# Standard Gibbs' energy change

1. Mar 29, 2013

My thermodynamics textbook says that chemical potential can take any of the following symbols: μ (condition-dependent), μ (standard), μΘ (standard) (superscript plimsoll line) and μO (standard), with which one of the latter 3 being used depending on the temperature chosen to define standard state.

I have seen that the notation typically used for ΔH under standard conditions of 298.15 K, 1 bar pressure is the ΔHΘ symbol (and ΔSΘ similarly). However, ΔGO is used to denote ΔG under standard conditions of 298.15 K, 1 bar pressure. Should this more correctly be ΔGΘ (so we write ΔGΘ=ΔHΘ-T·ΔSΘ, so the conditions are the same)? Or perhaps they are all actually O?

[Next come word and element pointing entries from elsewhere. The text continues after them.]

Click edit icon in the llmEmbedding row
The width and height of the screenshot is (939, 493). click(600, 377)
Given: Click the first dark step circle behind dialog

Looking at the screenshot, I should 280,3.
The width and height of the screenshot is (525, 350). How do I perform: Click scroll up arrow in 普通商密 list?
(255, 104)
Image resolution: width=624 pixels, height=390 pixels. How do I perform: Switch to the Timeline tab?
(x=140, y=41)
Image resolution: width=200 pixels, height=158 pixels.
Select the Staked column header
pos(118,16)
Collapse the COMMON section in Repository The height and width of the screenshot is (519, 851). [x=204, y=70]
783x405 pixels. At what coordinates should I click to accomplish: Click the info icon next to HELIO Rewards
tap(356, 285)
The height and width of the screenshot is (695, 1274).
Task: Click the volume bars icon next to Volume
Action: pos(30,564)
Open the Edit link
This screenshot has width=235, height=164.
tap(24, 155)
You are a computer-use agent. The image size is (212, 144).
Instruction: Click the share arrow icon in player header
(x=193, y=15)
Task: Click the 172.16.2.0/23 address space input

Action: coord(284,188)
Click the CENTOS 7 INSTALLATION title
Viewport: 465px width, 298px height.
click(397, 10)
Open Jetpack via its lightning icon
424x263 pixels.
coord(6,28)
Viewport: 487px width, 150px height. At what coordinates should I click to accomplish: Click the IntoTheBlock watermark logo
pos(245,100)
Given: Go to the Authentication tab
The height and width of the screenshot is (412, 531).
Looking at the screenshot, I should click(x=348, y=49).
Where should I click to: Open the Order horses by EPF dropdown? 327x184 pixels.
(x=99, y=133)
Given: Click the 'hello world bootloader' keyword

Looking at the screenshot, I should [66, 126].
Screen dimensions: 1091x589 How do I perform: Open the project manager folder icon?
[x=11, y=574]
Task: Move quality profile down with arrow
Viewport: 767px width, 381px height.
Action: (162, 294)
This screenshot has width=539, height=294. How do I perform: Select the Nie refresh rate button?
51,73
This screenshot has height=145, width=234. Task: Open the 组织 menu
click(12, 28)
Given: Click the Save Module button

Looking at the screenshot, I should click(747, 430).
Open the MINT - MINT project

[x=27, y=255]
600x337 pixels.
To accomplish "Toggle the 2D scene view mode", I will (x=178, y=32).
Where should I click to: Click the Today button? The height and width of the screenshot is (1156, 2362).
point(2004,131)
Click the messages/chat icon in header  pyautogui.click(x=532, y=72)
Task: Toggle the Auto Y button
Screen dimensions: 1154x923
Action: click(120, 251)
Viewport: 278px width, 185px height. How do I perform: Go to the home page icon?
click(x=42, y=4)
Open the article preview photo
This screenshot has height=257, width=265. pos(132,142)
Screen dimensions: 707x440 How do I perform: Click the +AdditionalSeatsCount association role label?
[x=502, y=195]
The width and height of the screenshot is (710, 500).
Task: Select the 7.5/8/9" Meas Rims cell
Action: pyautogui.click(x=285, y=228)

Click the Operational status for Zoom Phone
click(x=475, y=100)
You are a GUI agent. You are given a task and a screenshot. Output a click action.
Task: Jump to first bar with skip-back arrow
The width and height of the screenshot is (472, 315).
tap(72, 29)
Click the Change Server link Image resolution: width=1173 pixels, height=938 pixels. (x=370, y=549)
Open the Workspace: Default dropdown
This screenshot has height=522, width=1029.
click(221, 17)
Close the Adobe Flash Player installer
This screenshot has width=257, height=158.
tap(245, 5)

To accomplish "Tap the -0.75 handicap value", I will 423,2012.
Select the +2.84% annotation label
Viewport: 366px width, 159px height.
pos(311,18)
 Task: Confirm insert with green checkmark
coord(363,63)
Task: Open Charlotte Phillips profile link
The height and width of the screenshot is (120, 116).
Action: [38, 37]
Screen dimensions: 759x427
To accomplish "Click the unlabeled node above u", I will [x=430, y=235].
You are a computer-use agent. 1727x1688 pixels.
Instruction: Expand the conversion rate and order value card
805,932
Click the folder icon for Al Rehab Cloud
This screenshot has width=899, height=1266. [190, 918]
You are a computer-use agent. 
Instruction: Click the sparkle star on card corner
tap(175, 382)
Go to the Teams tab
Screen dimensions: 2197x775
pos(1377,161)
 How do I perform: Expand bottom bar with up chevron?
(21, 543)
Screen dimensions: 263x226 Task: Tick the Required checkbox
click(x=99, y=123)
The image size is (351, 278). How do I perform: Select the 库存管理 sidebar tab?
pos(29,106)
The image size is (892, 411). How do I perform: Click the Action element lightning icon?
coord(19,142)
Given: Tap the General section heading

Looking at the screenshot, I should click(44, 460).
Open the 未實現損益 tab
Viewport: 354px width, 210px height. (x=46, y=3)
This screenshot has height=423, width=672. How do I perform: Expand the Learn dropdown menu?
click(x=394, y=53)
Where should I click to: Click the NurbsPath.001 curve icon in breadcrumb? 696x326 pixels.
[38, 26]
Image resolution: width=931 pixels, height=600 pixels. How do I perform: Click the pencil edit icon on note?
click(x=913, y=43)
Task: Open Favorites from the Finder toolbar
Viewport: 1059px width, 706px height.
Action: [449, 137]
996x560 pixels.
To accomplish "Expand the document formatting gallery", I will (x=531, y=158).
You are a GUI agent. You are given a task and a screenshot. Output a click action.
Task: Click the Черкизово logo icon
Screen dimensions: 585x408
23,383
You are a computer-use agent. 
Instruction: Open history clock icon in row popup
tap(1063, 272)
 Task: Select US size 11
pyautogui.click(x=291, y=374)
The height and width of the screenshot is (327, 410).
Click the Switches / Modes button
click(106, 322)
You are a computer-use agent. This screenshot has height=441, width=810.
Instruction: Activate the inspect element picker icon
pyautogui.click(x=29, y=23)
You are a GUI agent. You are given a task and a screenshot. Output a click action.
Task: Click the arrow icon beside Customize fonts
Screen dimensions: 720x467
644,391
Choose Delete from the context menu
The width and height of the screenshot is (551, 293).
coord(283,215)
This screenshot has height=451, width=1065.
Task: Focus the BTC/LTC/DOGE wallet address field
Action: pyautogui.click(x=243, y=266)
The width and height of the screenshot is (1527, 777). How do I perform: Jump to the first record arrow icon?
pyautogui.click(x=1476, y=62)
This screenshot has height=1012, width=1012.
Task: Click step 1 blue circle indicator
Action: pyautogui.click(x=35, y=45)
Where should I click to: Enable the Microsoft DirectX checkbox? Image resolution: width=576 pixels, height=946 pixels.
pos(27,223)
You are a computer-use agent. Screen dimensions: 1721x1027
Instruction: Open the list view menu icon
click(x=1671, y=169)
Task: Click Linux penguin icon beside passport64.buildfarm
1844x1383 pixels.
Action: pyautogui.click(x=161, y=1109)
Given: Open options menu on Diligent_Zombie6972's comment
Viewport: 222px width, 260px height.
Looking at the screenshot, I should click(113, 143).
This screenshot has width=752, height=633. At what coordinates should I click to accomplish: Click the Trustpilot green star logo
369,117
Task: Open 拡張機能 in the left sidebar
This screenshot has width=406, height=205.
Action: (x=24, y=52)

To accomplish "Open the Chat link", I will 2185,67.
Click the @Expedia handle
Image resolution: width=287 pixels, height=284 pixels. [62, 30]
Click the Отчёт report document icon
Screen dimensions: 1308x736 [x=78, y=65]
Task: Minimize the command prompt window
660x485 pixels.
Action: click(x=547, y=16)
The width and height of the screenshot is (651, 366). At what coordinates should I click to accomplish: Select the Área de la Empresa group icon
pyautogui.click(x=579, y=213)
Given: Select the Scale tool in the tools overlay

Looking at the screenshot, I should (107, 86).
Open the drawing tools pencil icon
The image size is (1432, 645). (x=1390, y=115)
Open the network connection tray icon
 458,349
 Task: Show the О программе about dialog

Also, does ΔGΘ for a reaction actually refer to the value of ΔG for that reaction under standard conditions of 298.15 K, 1 bar pressure? If so, wouldn't that mean that the equilibrium constant must be 1 under standard conditions (which is not necessarily true), as a result of ΔG=ΔGΘ+R·T·loge(Q) and now ΔG=ΔGΘ under such conditions? If not, what is the actual definition of ΔGΘ, and with regards to ΔG itself?

2. Mar 29, 2013

### DrDu

To your second question. Yes, K=1 at the standard state, but this is not an equilibrium situation and the standard state is often only a theoretical construct which is impossible to realize experimentally.
E.g. you can't have a mixture of hydrogen and oxygen with partial pressure 1 bar of each component and total pressure being 1 bar, too.

3. Mar 29, 2013

I'm getting confused now. How exactly is ΔGr° to be defined? I know that ΔGr°=ΔHr°-T*ΔSr°. But doesn't the ° symbol mean "standard conditions of 298.15 K and 1 bar pressure" or not - because if so then we may as well write ΔGr°=ΔHr°-298.15*ΔSr° and I'm sure this is wrong, because now let's look for the temperature at which K=1 (which should, according to what I showed in my OP, be 298.15 K, but is as I will show now indeterminate) through ΔGr°=-R*T*loge(K) and now ΔHr°-298.15*ΔSr°=-R*T*loge(K) and our system crashes: T=(ΔHr°-298.15*ΔSr°)/(-R*loge(K)), and far from 298.15 K, our answer will be undefined for K=1.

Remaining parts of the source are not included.